Oggi 2 novembre è il secondo giorno di audizioni per Facebook, Google e Twitter sul “Russiagate“. Durante la giornata di ieri i rappresentanti legali di tutte le 3 aziende hanno riconosciuto, davanti a un’apposita sottocommissione giustizia del senato che, account in qualche modo legati alla Russia, hanno svolto attività di disturbo a partire dal 2015 e hanno continuato a farle anche dopo l’elezione di Donald Trump (che il prossimo 8 novembre festeggerà un anno dalle elezioni) con l’obiettivo di dividere l’opinione pubblica.

Il dito puntato contro Facebook
Come prevedibile, per numero di utenti e per diffusione, Facebook è stato il social media più incalzato dalla commissione. Il senatore repubblicano John Kennedy ha chiesto al rappresentante legale di Menlo Park, Colin Stretch, quali mezzi ha l’azienda per controllare i 5 milioni di inserzionisti, quali informazioni ha su di loro al momento attuale, invitando Stretch a non concentrarsi sulle misure future.
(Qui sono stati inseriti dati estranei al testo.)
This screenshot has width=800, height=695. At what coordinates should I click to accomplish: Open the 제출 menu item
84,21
Il senatore democratico Al Franken ha voluto sapere come Facebook avesse potuto accettare inserzioni della Internet Research Agency, notoriamente vicina a Mosca, senza farsi domande.
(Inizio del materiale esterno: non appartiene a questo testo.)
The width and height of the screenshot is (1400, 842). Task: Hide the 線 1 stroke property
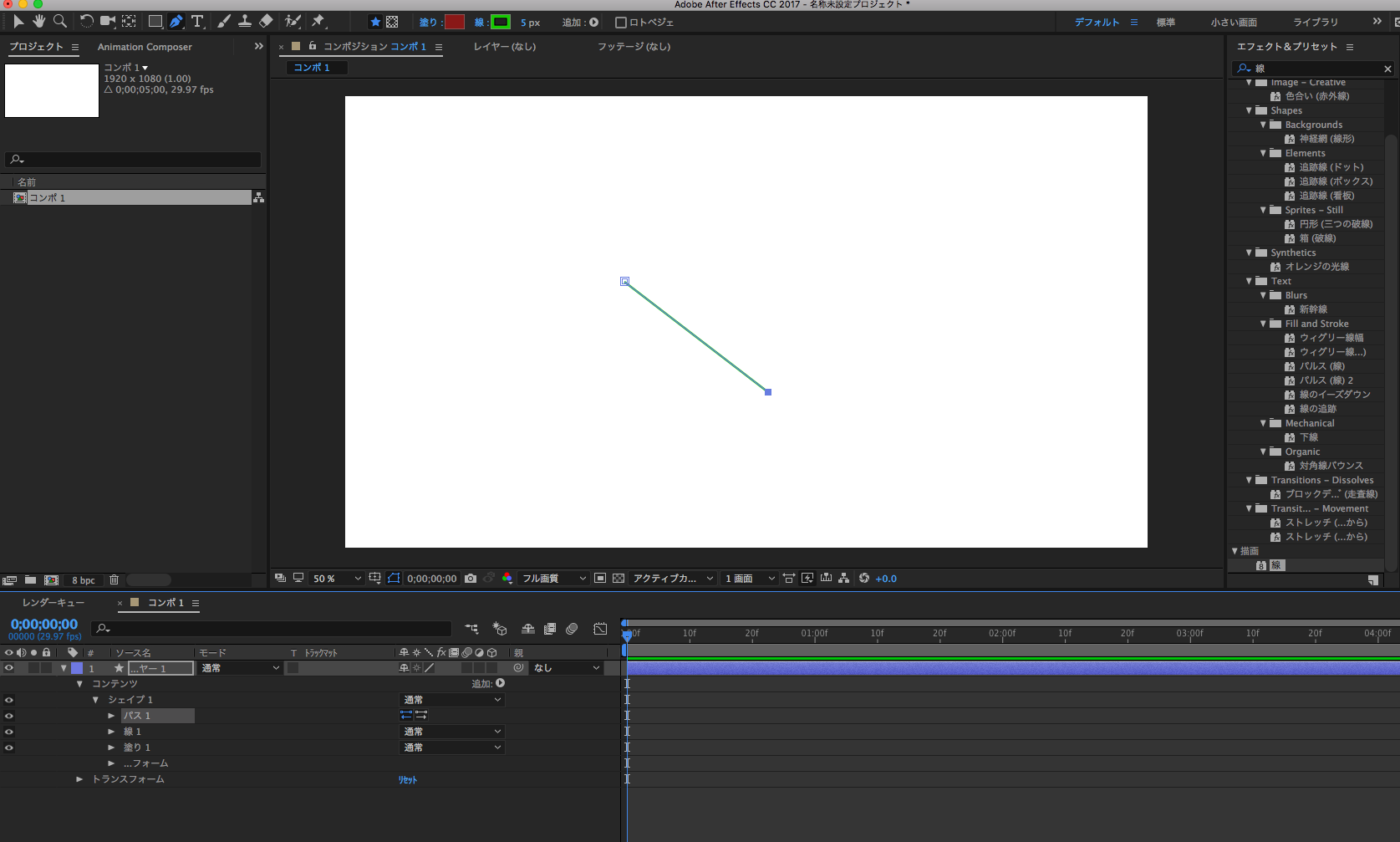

[Tweet “Il mercato delle inserzioni online è in crescita del 16% rispetto al 2016”]

La domanda che unisce tutti
La sottocommissione del senato ha chiesto alle tre aziende di spiegare i motivi per cui non hanno subito legato alla Russia le inserzioni pagate in Rubli.

La risposta di Facebook
La posizione di Zuckerberg è nota e ha mostrato con i fatti di volere collaborare alle indagini. Dopo avere preso atto delle inserzioni di disturbo pubblicate su Facebook ne ha messe 3.000 a disposizione degli inquirenti, comunicando anche che hanno raggiunto 126 milioni di utenti. Sibillina la considerazione del ceo che ha fatto notare come gli investimenti per impedire episodi simili in futuro avranno una ricaduta sulla redditività, lanciando così un monito al Nasdaq (dove sta guadagnando l’1,44%) e agli inserzionisti.

Cosa succederà ora?
La risposta può sembrare scontata ma non per questo falsa. Non si può dire ancora ma è poco probabile che dalle camere americane escano leggi in grado di stravolgere il mercato delle inserzioni online, che quest’anno dovrebbe fatturare 83 miliardi di dollari, in crescita del 16% rispetto al 2016, così come stimato dal Wall Street Journal.

Di fatto un pacchetto di regole restrittive cozzerebbe contro il liberismo americano, anche se appare evidente che qualche correttivo verrà applicato.